I am not going to spell these out exactly, because they worked for our individual physiologies...remember, George was an amazing Masters Swimmer, and became a full Ironman Triathlete in 6 months on a bet....I was one of the faster racing cyclists at cat 3 level in Florida. We had very high VO 2 max levels, and the profiles George had created, were customized to him--and me...Bill was not quite as cardio extreme as we were, but still had a very high natural vo2 max, and did far more cardio than the tech divers of the day....so these worked for us.....There would have been every expectation, that they would have injured an relatively sedentary tech diver, maybe severely.... This was "boundary stuff", which became essential to the theories used by Jarrod in the evolution of the larger and larger pushes by an elite exploration team...each with high VO2 max scores.
The entire ascent proceedures for GUE have changed/evolved quite a bit from WKPP practices back in the 90's, but George was like a test pilot for new theories of deco shapes , and his knowledge and the data sets he helped to provide, certainly figured in to the extreme duration schedules of JJ and the other exploration team members today....

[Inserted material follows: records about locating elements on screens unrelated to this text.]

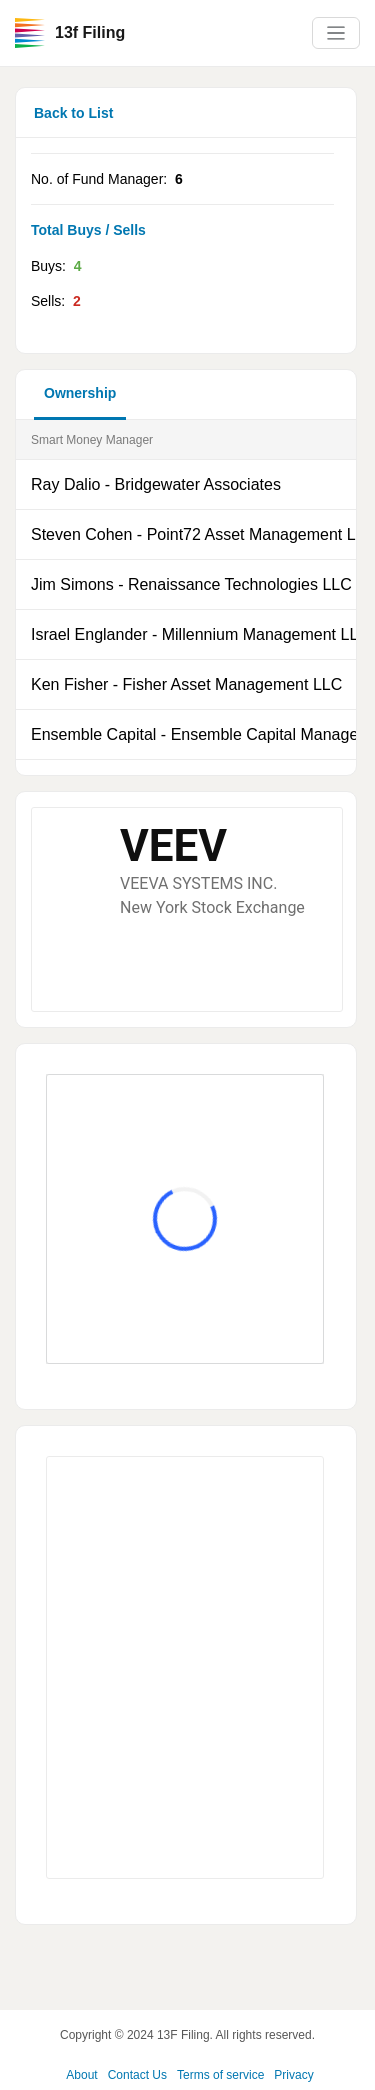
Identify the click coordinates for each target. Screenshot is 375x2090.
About (81, 2075)
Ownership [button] (80, 393)
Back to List (73, 113)
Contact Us (137, 2075)
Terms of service (220, 2075)
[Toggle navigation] (336, 33)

I do not believe that in 1999, to 2002, there were "standardized" gas volumes and mixes that were enforced for 280 foot tech dives in ocean.
Someone in this thread brought up the 1999 extended range information, which is why I decided to add this.
The
DIR ideas were clear back then.....as a team, we never had an incident we could not easily handle, and this was with hundreds of dives, in some conditions that most tech divers would consider very severe ( 5 mph+ currents, etc)....Today there are ALSO
GUE ideas, and they are NOT aimed at George or me or Bill...they are not aimed at "
test pilots" ...the GUE ideas are a compendium of DIR ideas, that were made more conservative by JJ and his inner group,, to be uselful to a much broader range of individuals, and more typical dive environments, I think with more emphaisis on cave environments.
George and Bill and I love most of the GUE evolutions, but we do not use as much gas as GUE standards, on dives we have done many hundreds of times, where we know the greatest challenges will be staying "low drag" in huge currents. I also think we do not stay down as long as many GUE divers would, on a 280 foot wreck in the high currents--Even if we had the gas they had, and could stay down 35 minutes, we would never do this, for the reasons I mentioned earlier.
Last I checked, this was a DIR forum, not a GUE forum..even though most things GUE and DIR mesh nicely, it is not a 100% fitting. Then again, there are only a handful of us that were DIR in the late 90's, and we are barely a spec, in relation to the huge phenomenon, which is now called GUE.